— Start of DATA EXTRACT —

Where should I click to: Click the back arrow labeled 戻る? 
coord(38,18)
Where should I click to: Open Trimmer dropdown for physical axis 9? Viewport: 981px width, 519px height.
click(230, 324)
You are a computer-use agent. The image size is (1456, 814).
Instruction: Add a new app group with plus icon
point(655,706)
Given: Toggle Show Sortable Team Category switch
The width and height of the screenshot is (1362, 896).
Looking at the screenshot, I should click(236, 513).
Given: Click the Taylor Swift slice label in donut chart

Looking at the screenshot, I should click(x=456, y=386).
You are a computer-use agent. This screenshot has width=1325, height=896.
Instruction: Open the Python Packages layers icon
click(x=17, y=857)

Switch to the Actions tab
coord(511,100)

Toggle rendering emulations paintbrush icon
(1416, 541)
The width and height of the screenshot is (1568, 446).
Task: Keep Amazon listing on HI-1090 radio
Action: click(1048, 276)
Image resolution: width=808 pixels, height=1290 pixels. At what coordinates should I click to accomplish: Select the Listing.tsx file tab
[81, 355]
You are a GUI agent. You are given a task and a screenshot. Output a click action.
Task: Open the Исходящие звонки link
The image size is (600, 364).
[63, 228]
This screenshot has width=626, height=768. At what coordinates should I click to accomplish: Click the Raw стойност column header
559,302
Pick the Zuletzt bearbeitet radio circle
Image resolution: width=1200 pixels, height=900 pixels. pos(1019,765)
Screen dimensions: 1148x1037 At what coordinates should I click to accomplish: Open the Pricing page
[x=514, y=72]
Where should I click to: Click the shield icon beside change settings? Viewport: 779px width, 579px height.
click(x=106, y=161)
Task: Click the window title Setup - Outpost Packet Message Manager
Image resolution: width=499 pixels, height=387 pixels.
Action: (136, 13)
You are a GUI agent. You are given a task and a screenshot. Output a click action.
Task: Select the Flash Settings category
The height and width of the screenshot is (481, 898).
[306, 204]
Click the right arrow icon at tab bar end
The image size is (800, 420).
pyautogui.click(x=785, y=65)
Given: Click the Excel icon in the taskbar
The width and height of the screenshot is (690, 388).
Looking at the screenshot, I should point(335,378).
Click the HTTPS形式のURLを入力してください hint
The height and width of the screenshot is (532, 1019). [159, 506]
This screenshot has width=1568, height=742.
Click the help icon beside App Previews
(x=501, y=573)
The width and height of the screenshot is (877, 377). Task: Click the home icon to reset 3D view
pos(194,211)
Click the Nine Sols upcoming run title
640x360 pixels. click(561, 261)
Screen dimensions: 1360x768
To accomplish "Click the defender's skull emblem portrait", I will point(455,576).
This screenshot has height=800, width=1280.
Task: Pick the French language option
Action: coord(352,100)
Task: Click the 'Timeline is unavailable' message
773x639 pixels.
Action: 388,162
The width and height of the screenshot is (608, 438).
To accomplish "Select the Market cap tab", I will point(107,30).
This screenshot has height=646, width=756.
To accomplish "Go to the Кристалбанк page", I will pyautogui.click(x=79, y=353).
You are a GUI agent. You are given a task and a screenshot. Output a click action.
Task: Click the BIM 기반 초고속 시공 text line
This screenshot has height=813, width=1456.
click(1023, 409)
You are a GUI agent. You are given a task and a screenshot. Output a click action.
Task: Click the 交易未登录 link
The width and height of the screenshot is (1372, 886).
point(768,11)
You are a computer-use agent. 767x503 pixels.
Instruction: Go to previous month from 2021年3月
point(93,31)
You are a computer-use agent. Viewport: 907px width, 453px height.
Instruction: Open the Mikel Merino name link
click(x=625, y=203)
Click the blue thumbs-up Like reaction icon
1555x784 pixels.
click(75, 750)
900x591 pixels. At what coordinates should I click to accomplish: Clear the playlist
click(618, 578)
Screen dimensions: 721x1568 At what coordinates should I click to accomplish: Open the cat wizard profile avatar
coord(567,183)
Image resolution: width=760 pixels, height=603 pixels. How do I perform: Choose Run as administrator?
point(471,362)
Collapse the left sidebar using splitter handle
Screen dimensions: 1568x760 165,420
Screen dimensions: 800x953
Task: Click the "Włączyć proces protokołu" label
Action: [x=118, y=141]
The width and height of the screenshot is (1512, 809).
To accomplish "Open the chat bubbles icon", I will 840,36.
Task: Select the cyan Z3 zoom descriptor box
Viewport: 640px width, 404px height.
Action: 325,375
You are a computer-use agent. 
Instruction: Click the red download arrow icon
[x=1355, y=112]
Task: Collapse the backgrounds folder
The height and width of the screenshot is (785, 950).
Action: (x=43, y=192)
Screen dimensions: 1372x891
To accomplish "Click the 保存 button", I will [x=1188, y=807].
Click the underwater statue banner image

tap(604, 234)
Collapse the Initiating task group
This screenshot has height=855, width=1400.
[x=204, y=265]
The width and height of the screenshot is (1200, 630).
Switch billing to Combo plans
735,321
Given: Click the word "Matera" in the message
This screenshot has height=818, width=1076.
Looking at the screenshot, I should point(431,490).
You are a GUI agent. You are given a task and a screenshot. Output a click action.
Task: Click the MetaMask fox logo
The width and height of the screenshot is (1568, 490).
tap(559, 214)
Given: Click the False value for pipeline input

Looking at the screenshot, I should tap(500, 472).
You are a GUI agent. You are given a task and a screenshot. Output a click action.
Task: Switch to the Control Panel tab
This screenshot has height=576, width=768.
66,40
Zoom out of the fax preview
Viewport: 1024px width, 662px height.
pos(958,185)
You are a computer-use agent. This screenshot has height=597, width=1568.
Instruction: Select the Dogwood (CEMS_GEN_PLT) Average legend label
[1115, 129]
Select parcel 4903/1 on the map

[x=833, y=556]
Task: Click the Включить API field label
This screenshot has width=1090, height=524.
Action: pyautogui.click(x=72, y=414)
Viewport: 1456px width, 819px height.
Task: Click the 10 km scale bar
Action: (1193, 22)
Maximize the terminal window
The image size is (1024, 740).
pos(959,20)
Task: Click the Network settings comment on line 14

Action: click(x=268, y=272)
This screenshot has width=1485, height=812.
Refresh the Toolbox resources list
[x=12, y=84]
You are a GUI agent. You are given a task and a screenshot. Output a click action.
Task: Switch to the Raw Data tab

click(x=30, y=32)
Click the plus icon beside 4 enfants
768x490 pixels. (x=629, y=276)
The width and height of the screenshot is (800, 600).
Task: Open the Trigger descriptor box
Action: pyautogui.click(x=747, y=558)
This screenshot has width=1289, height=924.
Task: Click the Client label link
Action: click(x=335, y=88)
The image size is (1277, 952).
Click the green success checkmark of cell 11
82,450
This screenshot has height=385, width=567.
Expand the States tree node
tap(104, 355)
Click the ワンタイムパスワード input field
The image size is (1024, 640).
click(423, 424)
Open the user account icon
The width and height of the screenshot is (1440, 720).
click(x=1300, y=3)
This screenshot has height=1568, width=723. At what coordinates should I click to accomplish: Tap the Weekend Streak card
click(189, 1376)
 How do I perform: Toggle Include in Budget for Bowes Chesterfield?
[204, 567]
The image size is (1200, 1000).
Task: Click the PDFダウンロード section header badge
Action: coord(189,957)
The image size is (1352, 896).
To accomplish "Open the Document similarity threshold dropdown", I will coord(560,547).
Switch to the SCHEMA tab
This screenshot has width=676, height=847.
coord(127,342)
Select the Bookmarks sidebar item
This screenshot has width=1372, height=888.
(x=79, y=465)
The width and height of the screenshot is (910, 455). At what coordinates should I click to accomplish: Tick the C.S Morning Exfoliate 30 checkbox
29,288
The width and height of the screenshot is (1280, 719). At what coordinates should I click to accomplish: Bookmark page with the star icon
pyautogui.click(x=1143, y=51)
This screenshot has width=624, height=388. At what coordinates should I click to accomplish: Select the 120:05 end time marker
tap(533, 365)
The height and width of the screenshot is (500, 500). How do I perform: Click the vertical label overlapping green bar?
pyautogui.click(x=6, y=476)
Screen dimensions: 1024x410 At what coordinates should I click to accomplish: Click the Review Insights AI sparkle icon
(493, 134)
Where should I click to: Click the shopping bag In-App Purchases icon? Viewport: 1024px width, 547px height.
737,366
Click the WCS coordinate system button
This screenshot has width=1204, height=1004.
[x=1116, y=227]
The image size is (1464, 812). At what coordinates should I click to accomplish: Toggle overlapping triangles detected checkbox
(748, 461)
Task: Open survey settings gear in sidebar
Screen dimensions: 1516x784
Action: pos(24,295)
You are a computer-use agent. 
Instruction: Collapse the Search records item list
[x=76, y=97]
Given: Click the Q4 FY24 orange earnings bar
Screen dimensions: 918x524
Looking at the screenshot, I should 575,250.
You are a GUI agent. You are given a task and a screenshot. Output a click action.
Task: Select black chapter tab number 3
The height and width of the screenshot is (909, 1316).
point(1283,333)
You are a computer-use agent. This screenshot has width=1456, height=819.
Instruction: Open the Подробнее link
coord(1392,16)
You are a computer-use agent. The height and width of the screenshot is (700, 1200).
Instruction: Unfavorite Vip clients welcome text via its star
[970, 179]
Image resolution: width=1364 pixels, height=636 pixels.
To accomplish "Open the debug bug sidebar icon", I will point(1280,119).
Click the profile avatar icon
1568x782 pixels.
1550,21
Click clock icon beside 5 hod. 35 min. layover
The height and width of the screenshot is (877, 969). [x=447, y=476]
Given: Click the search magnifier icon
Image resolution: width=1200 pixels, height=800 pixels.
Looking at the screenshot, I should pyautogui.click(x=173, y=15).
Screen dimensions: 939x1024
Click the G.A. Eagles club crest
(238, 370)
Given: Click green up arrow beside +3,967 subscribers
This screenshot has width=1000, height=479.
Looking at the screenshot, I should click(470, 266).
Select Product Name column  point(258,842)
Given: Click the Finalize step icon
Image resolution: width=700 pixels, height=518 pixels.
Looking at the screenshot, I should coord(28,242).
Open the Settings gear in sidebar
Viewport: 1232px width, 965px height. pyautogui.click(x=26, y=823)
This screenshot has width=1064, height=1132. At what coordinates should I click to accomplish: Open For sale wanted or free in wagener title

— End of DATA EXTRACT —

In the records, take the stretch from "Where should I click to: Click the shopping" through "Action: pos(24,295)" and change "gear" to "cog". Give only those lines back, with everything else left as it stands.

ANSWER BELOW:
Where should I click to: Click the shopping bag In-App Purchases icon? Viewport: 1024px width, 547px height.
737,366
Click the WCS coordinate system button
This screenshot has width=1204, height=1004.
[x=1116, y=227]
The image size is (1464, 812). At what coordinates should I click to accomplish: Toggle overlapping triangles detected checkbox
(748, 461)
Task: Open survey settings cog in sidebar
Screen dimensions: 1516x784
Action: pos(24,295)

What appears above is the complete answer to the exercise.